- [DIRECTION]: Please put the following lines into a JSON list of strings, one string per line, leaving out any blank lines.

- [LISTED ENTRIES]:
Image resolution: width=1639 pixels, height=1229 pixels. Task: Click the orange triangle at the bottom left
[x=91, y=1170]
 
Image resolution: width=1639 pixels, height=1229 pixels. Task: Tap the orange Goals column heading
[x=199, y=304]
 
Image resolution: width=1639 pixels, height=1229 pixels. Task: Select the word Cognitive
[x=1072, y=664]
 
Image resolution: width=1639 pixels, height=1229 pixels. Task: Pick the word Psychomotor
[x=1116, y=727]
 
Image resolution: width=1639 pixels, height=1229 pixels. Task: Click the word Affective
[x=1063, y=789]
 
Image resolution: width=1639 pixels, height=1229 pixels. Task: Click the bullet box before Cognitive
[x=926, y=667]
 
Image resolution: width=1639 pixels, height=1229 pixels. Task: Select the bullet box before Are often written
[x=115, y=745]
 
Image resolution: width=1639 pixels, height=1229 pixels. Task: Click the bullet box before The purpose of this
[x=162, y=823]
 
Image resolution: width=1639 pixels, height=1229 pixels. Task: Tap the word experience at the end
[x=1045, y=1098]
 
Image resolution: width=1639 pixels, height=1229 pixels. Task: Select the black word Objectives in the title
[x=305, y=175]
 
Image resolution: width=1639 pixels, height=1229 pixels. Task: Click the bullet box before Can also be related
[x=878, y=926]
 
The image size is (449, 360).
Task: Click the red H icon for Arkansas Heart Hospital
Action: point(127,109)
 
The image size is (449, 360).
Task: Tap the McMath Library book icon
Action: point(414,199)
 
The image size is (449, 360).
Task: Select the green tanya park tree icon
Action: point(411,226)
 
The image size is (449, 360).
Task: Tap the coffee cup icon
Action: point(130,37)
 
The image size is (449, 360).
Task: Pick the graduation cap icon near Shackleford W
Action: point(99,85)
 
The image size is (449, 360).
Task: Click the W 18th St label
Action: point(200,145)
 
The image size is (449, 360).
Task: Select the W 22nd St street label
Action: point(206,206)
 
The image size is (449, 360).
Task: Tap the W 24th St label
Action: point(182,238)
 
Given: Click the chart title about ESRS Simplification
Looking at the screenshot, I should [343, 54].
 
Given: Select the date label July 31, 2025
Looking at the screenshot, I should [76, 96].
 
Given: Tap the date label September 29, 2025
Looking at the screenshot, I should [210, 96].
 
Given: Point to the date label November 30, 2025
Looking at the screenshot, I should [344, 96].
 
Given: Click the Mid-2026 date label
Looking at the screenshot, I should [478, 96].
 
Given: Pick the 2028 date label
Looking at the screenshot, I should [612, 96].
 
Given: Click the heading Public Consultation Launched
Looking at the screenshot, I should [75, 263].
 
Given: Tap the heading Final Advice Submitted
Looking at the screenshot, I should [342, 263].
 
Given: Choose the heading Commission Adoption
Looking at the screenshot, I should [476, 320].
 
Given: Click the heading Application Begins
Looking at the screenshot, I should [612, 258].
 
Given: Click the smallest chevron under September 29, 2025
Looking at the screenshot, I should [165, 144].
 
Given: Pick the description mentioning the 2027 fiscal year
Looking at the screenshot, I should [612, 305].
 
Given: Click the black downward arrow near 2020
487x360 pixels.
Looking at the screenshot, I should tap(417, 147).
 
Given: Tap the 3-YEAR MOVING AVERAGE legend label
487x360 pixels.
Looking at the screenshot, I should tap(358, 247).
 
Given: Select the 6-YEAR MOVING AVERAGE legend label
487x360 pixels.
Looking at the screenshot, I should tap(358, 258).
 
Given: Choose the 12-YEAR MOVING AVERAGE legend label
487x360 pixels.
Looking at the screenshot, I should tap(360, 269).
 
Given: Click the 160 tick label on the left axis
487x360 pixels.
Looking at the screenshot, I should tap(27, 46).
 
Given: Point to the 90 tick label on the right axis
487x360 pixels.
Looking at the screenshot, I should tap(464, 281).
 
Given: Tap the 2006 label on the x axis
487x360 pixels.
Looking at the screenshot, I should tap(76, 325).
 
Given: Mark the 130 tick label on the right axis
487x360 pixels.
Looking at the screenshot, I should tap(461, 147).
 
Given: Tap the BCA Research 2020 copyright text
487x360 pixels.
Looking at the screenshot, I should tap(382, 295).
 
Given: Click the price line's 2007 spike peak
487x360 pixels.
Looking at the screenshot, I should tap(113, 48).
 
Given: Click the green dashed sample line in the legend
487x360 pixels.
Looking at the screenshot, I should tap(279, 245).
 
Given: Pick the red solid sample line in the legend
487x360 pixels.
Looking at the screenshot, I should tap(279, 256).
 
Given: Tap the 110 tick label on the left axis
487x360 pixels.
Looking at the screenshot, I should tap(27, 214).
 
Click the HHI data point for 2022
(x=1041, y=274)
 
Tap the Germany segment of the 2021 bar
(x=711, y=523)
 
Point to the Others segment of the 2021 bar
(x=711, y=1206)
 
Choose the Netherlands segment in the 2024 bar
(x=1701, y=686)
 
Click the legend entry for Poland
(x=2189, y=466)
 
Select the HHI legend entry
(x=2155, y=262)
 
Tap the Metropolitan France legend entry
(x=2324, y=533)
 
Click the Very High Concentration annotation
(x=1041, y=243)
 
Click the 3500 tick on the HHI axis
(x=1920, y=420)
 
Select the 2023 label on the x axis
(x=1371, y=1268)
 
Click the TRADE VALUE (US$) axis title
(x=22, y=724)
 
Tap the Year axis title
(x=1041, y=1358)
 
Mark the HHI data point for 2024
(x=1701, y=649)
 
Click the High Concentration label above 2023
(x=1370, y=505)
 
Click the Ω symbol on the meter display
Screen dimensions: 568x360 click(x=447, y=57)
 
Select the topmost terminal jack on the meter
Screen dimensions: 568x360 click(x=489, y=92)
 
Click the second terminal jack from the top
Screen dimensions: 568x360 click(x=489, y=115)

- [SOLUTION TO THE PROBLEM]:
[
  "Image resolution: width=1639 pixels, height=1229 pixels. Task: Click the orange triangle at the bottom left",
  "[x=91, y=1170]",
  "Image resolution: width=1639 pixels, height=1229 pixels. Task: Tap the orange Goals column heading",
  "[x=199, y=304]",
  "Image resolution: width=1639 pixels, height=1229 pixels. Task: Select the word Cognitive",
  "[x=1072, y=664]",
  "Image resolution: width=1639 pixels, height=1229 pixels. Task: Pick the word Psychomotor",
  "[x=1116, y=727]",
  "Image resolution: width=1639 pixels, height=1229 pixels. Task: Click the word Affective",
  "[x=1063, y=789]",
  "Image resolution: width=1639 pixels, height=1229 pixels. Task: Click the bullet box before Cognitive",
  "[x=926, y=667]",
  "Image resolution: width=1639 pixels, height=1229 pixels. Task: Select the bullet box before Are often written",
  "[x=115, y=745]",
  "Image resolution: width=1639 pixels, height=1229 pixels. Task: Click the bullet box before The purpose of this",
  "[x=162, y=823]",
  "Image resolution: width=1639 pixels, height=1229 pixels. Task: Tap the word experience at the end",
  "[x=1045, y=1098]",
  "Image resolution: width=1639 pixels, height=1229 pixels. Task: Select the black word Objectives in the title",
  "[x=305, y=175]",
  "Image resolution: width=1639 pixels, height=1229 pixels. Task: Click the bullet box before Can also be related",
  "[x=878, y=926]",
  "The image size is (449, 360).",
  "Task: Click the red H icon for Arkansas Heart Hospital",
  "Action: point(127,109)",
  "The image size is (449, 360).",
  "Task: Tap the McMath Library book icon",
  "Action: point(414,199)",
  "The image size is (449, 360).",
  "Task: Select the green tanya park tree icon",
  "Action: point(411,226)",
  "The image size is (449, 360).",
  "Task: Tap the coffee cup icon",
  "Action: point(130,37)",
  "The image size is (449, 360).",
  "Task: Pick the graduation cap icon near Shackleford W",
  "Action: point(99,85)",
  "The image size is (449, 360).",
  "Task: Click the W 18th St label",
  "Action: point(200,145)",
  "The image size is (449, 360).",
  "Task: Select the W 22nd St street label",
  "Action: point(206,206)",
  "The image size is (449, 360).",
  "Task: Tap the W 24th St label",
  "Action: point(182,238)",
  "Given: Click the chart title about ESRS Simplification",
  "Looking at the screenshot, I should [343, 54].",
  "Given: Select the date label July 31, 2025",
  "Looking at the screenshot, I should [76, 96].",
  "Given: Tap the date label September 29, 2025",
  "Looking at the screenshot, I should [210, 96].",
  "Given: Point to the date label November 30, 2025",
  "Looking at the screenshot, I should [344, 96].",
  "Given: Click the Mid-2026 date label",
  "Looking at the screenshot, I should [478, 96].",
  "Given: Pick the 2028 date label",
  "Looking at the screenshot, I should [612, 96].",
  "Given: Click the heading Public Consultation Launched",
  "Looking at the screenshot, I should [75, 263].",
  "Given: Tap the heading Final Advice Submitted",
  "Looking at the screenshot, I should [342, 263].",
  "Given: Choose the heading Commission Adoption",
  "Looking at the screenshot, I should [476, 320].",
  "Given: Click the heading Application Begins",
  "Looking at the screenshot, I should [612, 258].",
  "Given: Click the smallest chevron under September 29, 2025",
  "Looking at the screenshot, I should [165, 144].",
  "Given: Pick the description mentioning the 2027 fiscal year",
  "Looking at the screenshot, I should [612, 305].",
  "Given: Click the black downward arrow near 2020",
  "487x360 pixels.",
  "Looking at the screenshot, I should tap(417, 147).",
  "Given: Tap the 3-YEAR MOVING AVERAGE legend label",
  "487x360 pixels.",
  "Looking at the screenshot, I should tap(358, 247).",
  "Given: Select the 6-YEAR MOVING AVERAGE legend label",
  "487x360 pixels.",
  "Looking at the screenshot, I should tap(358, 258).",
  "Given: Choose the 12-YEAR MOVING AVERAGE legend label",
  "487x360 pixels.",
  "Looking at the screenshot, I should tap(360, 269).",
  "Given: Click the 160 tick label on the left axis",
  "487x360 pixels.",
  "Looking at the screenshot, I should tap(27, 46).",
  "Given: Point to the 90 tick label on the right axis",
  "487x360 pixels.",
  "Looking at the screenshot, I should tap(464, 281).",
  "Given: Tap the 2006 label on the x axis",
  "487x360 pixels.",
  "Looking at the screenshot, I should tap(76, 325).",
  "Given: Mark the 130 tick label on the right axis",
  "487x360 pixels.",
  "Looking at the screenshot, I should tap(461, 147).",
  "Given: Tap the BCA Research 2020 copyright text",
  "487x360 pixels.",
  "Looking at the screenshot, I should tap(382, 295).",
  "Given: Click the price line's 2007 spike peak",
  "487x360 pixels.",
  "Looking at the screenshot, I should tap(113, 48).",
  "Given: Click the green dashed sample line in the legend",
  "487x360 pixels.",
  "Looking at the screenshot, I should tap(279, 245).",
  "Given: Pick the red solid sample line in the legend",
  "487x360 pixels.",
  "Looking at the screenshot, I should tap(279, 256).",
  "Given: Tap the 110 tick label on the left axis",
  "487x360 pixels.",
  "Looking at the screenshot, I should tap(27, 214).",
  "Click the HHI data point for 2022",
  "(x=1041, y=274)",
  "Tap the Germany segment of the 2021 bar",
  "(x=711, y=523)",
  "Point to the Others segment of the 2021 bar",
  "(x=711, y=1206)",
  "Choose the Netherlands segment in the 2024 bar",
  "(x=1701, y=686)",
  "Click the legend entry for Poland",
  "(x=2189, y=466)",
  "Select the HHI legend entry",
  "(x=2155, y=262)",
  "Tap the Metropolitan France legend entry",
  "(x=2324, y=533)",
  "Click the Very High Concentration annotation",
  "(x=1041, y=243)",
  "Click the 3500 tick on the HHI axis",
  "(x=1920, y=420)",
  "Select the 2023 label on the x axis",
  "(x=1371, y=1268)",
  "Click the TRADE VALUE (US$) axis title",
  "(x=22, y=724)",
  "Tap the Year axis title",
  "(x=1041, y=1358)",
  "Mark the HHI data point for 2024",
  "(x=1701, y=649)",
  "Click the High Concentration label above 2023",
  "(x=1370, y=505)",
  "Click the Ω symbol on the meter display",
  "Screen dimensions: 568x360 click(x=447, y=57)",
  "Select the topmost terminal jack on the meter",
  "Screen dimensions: 568x360 click(x=489, y=92)",
  "Click the second terminal jack from the top",
  "Screen dimensions: 568x360 click(x=489, y=115)"
]